Update: Look who’s been using satellite phones to address jihadi conferences in Pakistan—the ‘moderate’ Mirwaiz, and Shabbir Shah.

Offence is the best defence

But who says Americans can’t learn about nuclear security from the Pakistanis?

The Pakistani Army’s Brigadier Atta M. Iqhman and Colonel Bom Zhalot are not the ones to take questions from uppity Western journalists lying down. In the Bulletin Online, Hugh Gusterson reports that they were concerned about the custodial security of nuclear weapons. America’s.

“The United States needs to develop new protocols for storing and loading nuclear weapons, and it needs to do a better job of recruiting and training the personnel who handle them,” Iqhman said.

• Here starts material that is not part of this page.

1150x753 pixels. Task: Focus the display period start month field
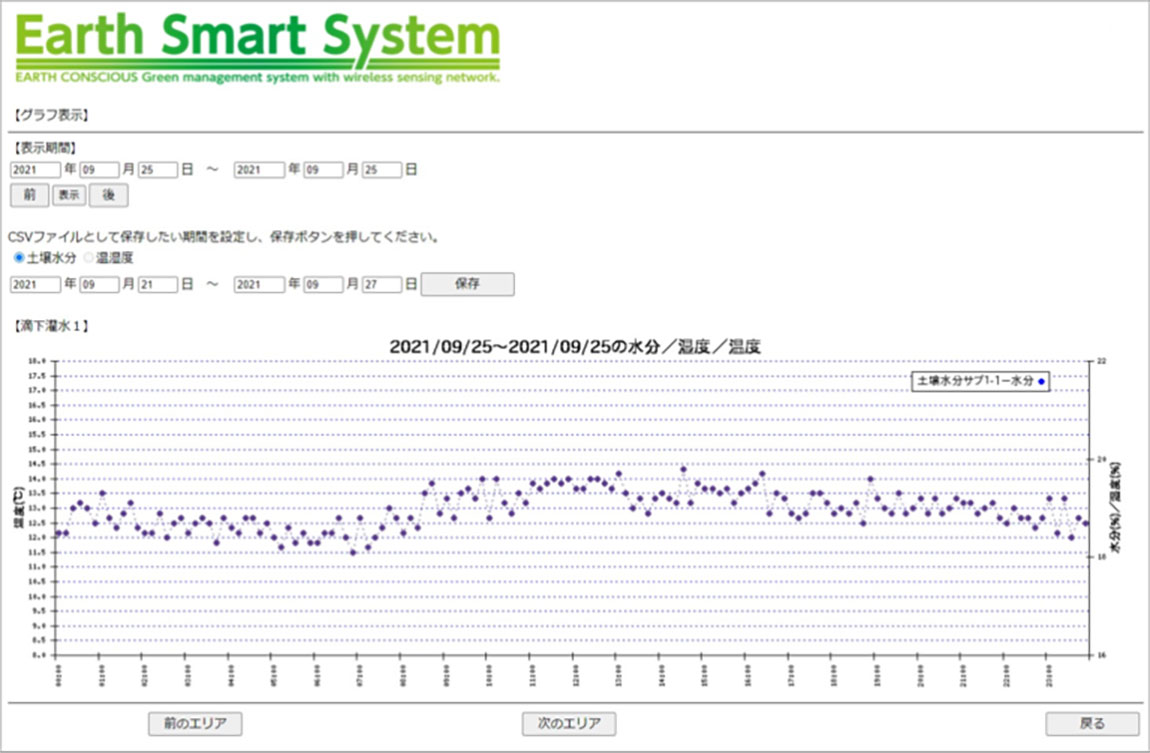100,170
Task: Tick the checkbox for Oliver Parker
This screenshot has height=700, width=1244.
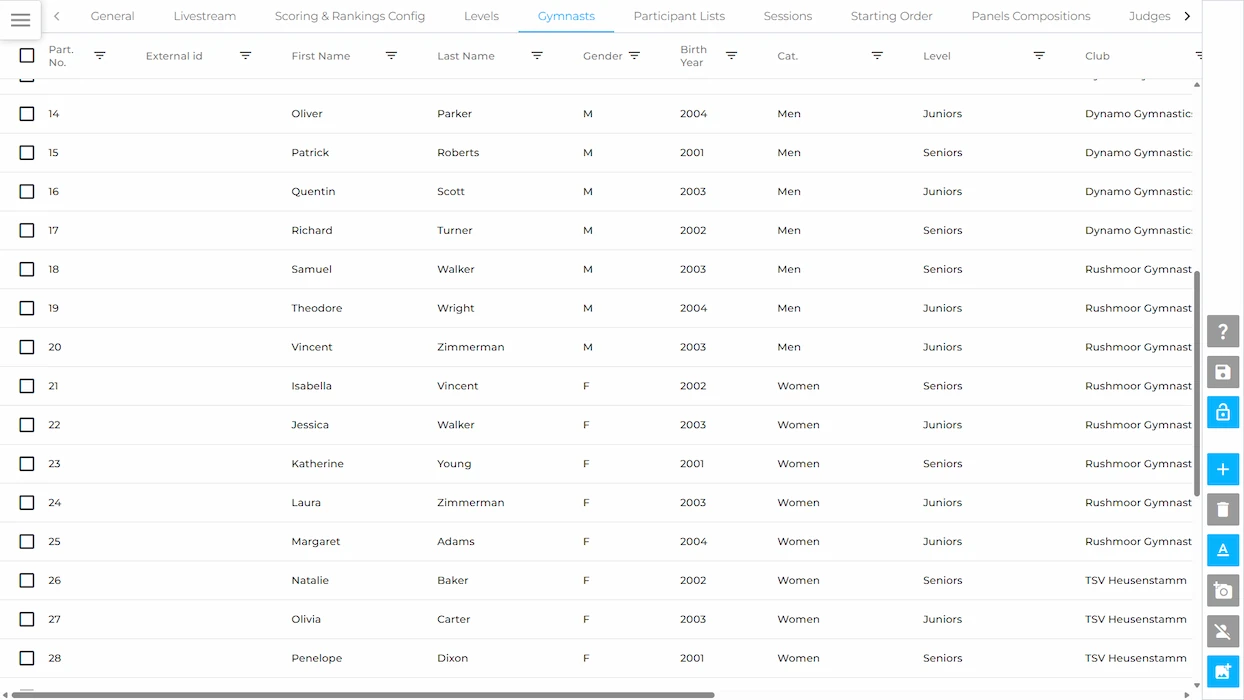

Iqhman added the Pakistani government would be willing to offer technical advice and assistance to the United States on improving its nuclear weapons handling procedures. Speaking anonymously because of the issue’s sensitivity, senior Pentagon officials said it is Washington’s role to give, not receive, advice on nuclear weapons safety and surety issues.

(Col Zhalot said), “We also worry that the U.S. commander-in-chief has confessed to having been an alcoholic. Here in Pakistan, alcohol is ‘haram,’ so this isn’t a problem for us. Studies have also found that one-fifth of U.S. military personnel are heavy drinkers. How many of those have responsibility for nuclear weapons?”[Bulletin Online]

The good reader (“BOK”) who drew attention to this suggested that it is good material for the Sunday Levity series. That it is.

But isn’t it rather rich of those anonymous Pentagon officials to declare that their role is only to give advice. Scary.

Concerns about the crown jewels

Regarding custodial security of Pakistan’s nuclear weapons

In the wake of international concerns over the safety of its nuclear weapons (not least during Pervez Musharraf’s trip to Europe), the Pakistani army went out of its way to brief journalists and diplomats on their security arrangements. Gordon Corera writes:

Pakistan has begun to reveal some of the measures it takes:
* The weapons are kept in parts, with the fissile material and the delivery system (the missile) separate from the rest of the weapon
* The exact location of those facilities is kept secret and they are well guarded by a Strategic Forces Command consisting of thousands of soldiers
* The weapons themselves can only be launched by someone who has access to electronic codes

These codes are a Pakistani version of Permissive Action Links (PALs), used by the US and other countries.

“Pakistan has developed its own PAL systems which obviously ensures that even if an unauthorised person gets hold of a weapon he cannot activate it unless he also has access to electronic codes,” explains retired Brig Gen Naeem Salid. [‘BBC’]

As Mr Corera’s article goes on to show, not everyone is reassured by this. But there is a degree of inconsistency even among these three measures: that’s because keeping weapons in a de-mated state, and using PALs to prevent unauthorised use are usually mutually exclusive.

The logic of using PALs is that the entire weapon becomes unusable (or even destroyed) if a wrong password is keyed in. A system safeguarded by PALs requires warhead and the delivery system to be mated. Proponents of PALs argue that such a system is more secure compared to simply keeping the pieces separate. Now, Pakistan may well have developed its own PAL systems (they’ve got to say this, because the arms control regime does not allow the United States to share this technology with Pakistan) but claiming that its nuclear weapons are both de-mated and secured with PALs raises some questions on the security framework used.

It may well be that this is a deliberate obfuscation aimed at impressing the general public. But it is also possible that some weapons are kept in a de-mated state (eg aircraft-mountable ones) and others are secured by PALs (missile-mounted ones). In fact, we should expect this to be the case: for the Pakistanis are unlikely to completely trust the United States enough to completely allow a piece of American technology to govern their trigger. This also means that there are at least some warheads that are at a greater risk of unauthorised use, even if they are locked up in secret solid steel cupboards the keys to which are locked in other secret solid steel cupboards. The risk remains.